Quando cheguei esta manhã à porta do hotel onde a Fly Emirates estava a fazer mais uma sessão de recrutamento vi logo qual era o meu destino. Devia ter seguido o meu instinto inicial de ficar em casa e dormir pelo menos até às 10h como se deve fazer a um Domingo.
Mas ontem à noite, mesmo de véspera, a minha coceirinha por viagens e o desejo de juntar uns trocos para uma reforma tranquila falaram mais alto.
Reuni toda a minha coragem, pensei como seria estar longe de casa mais uma vez. E como seria estar longe do meu marido. Claro que também teria saudades da minha mãe, mas a minha mãe será sempre minha mãe, e um marido, se estamos longe, pode cair na tentação de deixar de o ser.
Fiz planos de como iria arranjar-lhe alguma coisa para ele se juntar a mim.
Tive a certeza que numa entrevista eu seria seleccionada. Adoro viajar, falo inglês fluentemente e francês relativamente bem, não tenho medo de trabalhar, adapto-me bem a outros sítios e culturas... Acho que toda a gente devia poder viajar pelo menos uma vez na vida, até a pessoa mais pobre. Viver sem nunca viajar não é viver, é sobreviver.
Quando cheguei esta manhã à porta do hotel, vi logo qual era o meu destino. Mas insisti em ficar, tinha uma réstia de esperança. A minha cunhada tinha entrado num recrutamento deles por acaso, porque ia a passar à porta donde estava a decorrer a reunião. Não tinha CV, nem maquilhagem. Tinha o cabelo solto, despenteado pelo vento e as calças de ganga da moda... rasgadas! E mesmo assim chamaram-na.

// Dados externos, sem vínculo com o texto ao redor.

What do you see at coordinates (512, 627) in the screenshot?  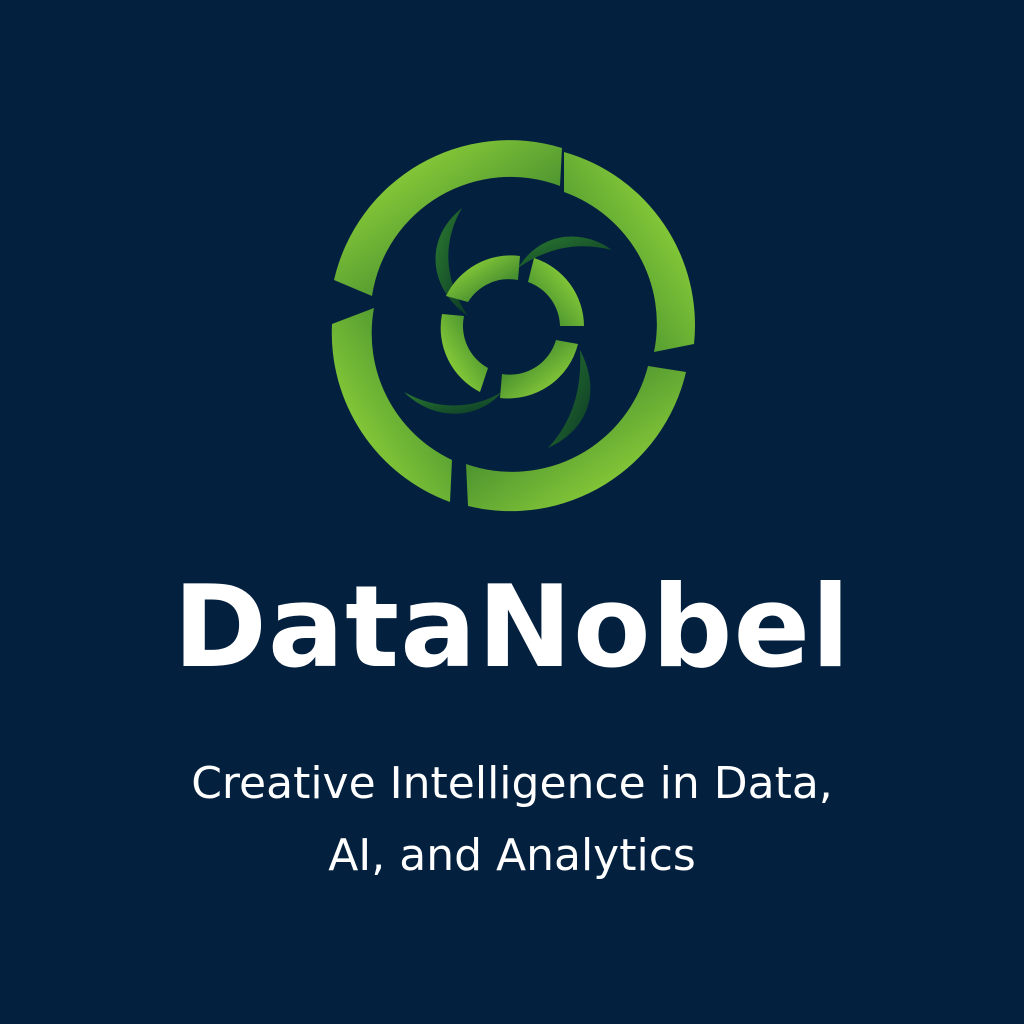 I see `brand-name: DataNobel` at bounding box center [512, 627].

A minha cunhada tem 1,70m, pesa uns 54 kg e tem 25 anos.
Eu fui de fato, do alto dos meus 164 cm de altura, pus base, andei à procura de fotos de casamentos para colocar no CV online.
Lá só tive de dizer em que ano conclui a licenciatura e esticar-me para tocar uma marca na parede, para verem se tinha altura suficiente.

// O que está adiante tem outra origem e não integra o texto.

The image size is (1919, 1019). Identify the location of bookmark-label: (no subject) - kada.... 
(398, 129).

Já são 21h57, não ligaram, não fui seleccionada, não vou para o Dubai, não vou ter saudades de morte do meu homem. Também não vou viajar, conhecer milhentos países e ainda ser bem paga para isso.
Quando cheguei esta manhã à porta do hotel vi logo qual era o meu destino. Era voltar para casa, com 2 horas de sono a menos e mais 8 horas de sonhos perdidos, perdidos para garotas de 22 anos com pernas maiores que as minhas, menos mamas que eu, com o batom mais vermelho e com os seus penteados de hospedeiras de bordo que preparam cuidadosamente em casa, como se estivessem prontas para embarcarem já hoje para o seu destino num A380 com bar, camas e chuveiros, a caminho da terra dos shakes.

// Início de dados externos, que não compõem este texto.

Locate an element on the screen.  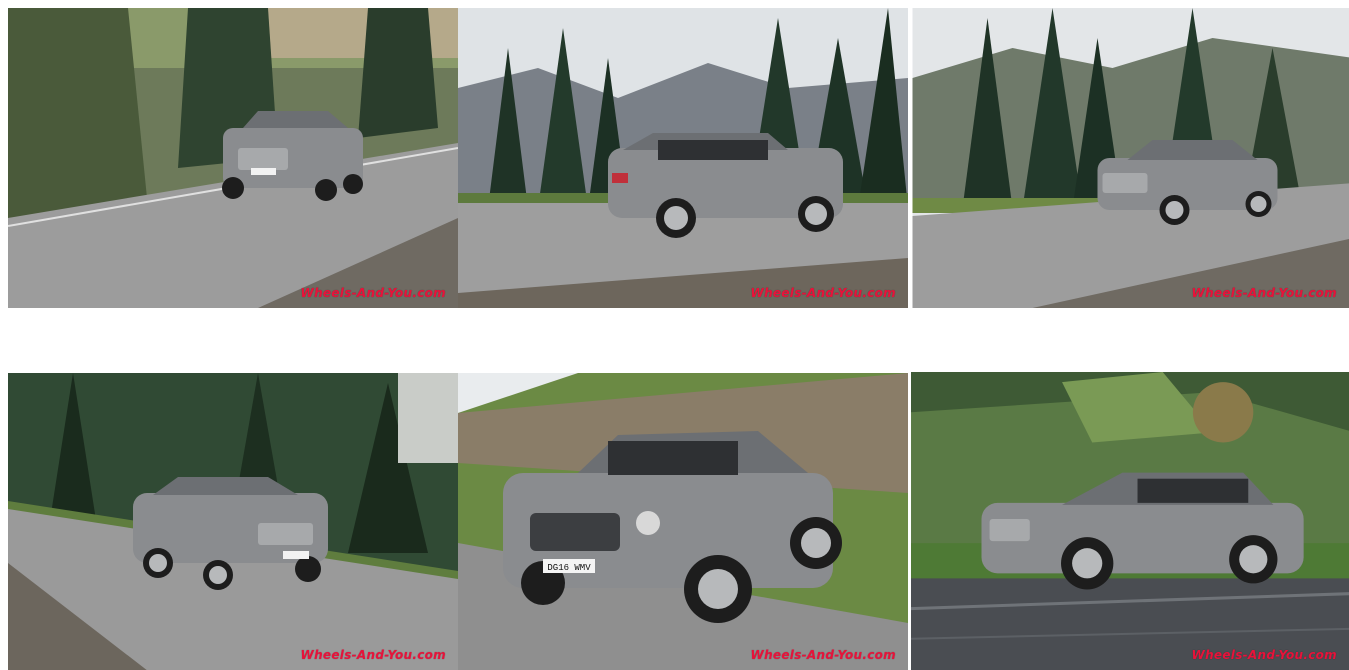
gallery-photo-6: Wheels-And-You.com is located at coordinates (1128, 521).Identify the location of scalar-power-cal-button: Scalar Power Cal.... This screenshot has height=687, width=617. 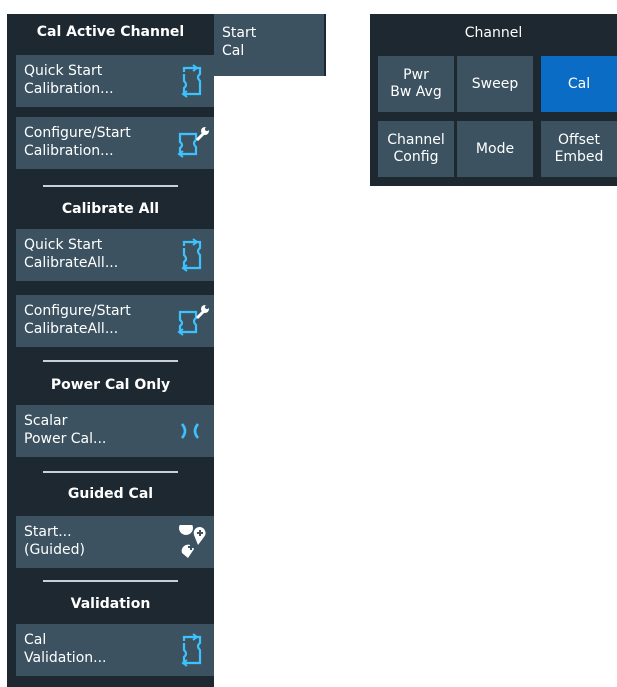
(115, 431).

Estas merdas entristecem-me sobremaneira, não sou material para nobel porque não tenho um cérebro brilhante, não sou material para hospedeira porque não tenho boas pernas ou já sou velha demais ou não ri o suficiente para a recrutadora, sei lá... Não sou material para jornalista (ai nem sei bem porquê).
Fico tramada com isto pá porque convenço-me mais uma vez que vou passar uns bons anos mais agarrada a uma secretária!
Vou ali deprimir-me mais um bocado e volto amanhã!
2 comentários:
Não te deprimas. Há situações que nos transcendem e não temos controle sobre tudo. Talvez haja um lado positivo nisso tudo. Não precisarás de sentir saudades, de estar sozinha num país estrangeiro...
Mas não deixes de sonhar e de tentar. E valoriza tudo o que tens de bom, porque isso não muda com as recusas.
Beijinho e ânimo!
Não deixa de ser chato pensar que aos 29 anos ou somos muito novas para certos cargos ou muito velhas. Afinal, qual é a idade certa?
Não tenho grande medo de estar sozinha fora, já o fiz. Só não suporto mais a repressão às capacidades que se vive. Atualmente é como se estivéssemos a correr numa passadeira: o mundo a passar-nos à frente e nós a corrermos sem sair do lugar!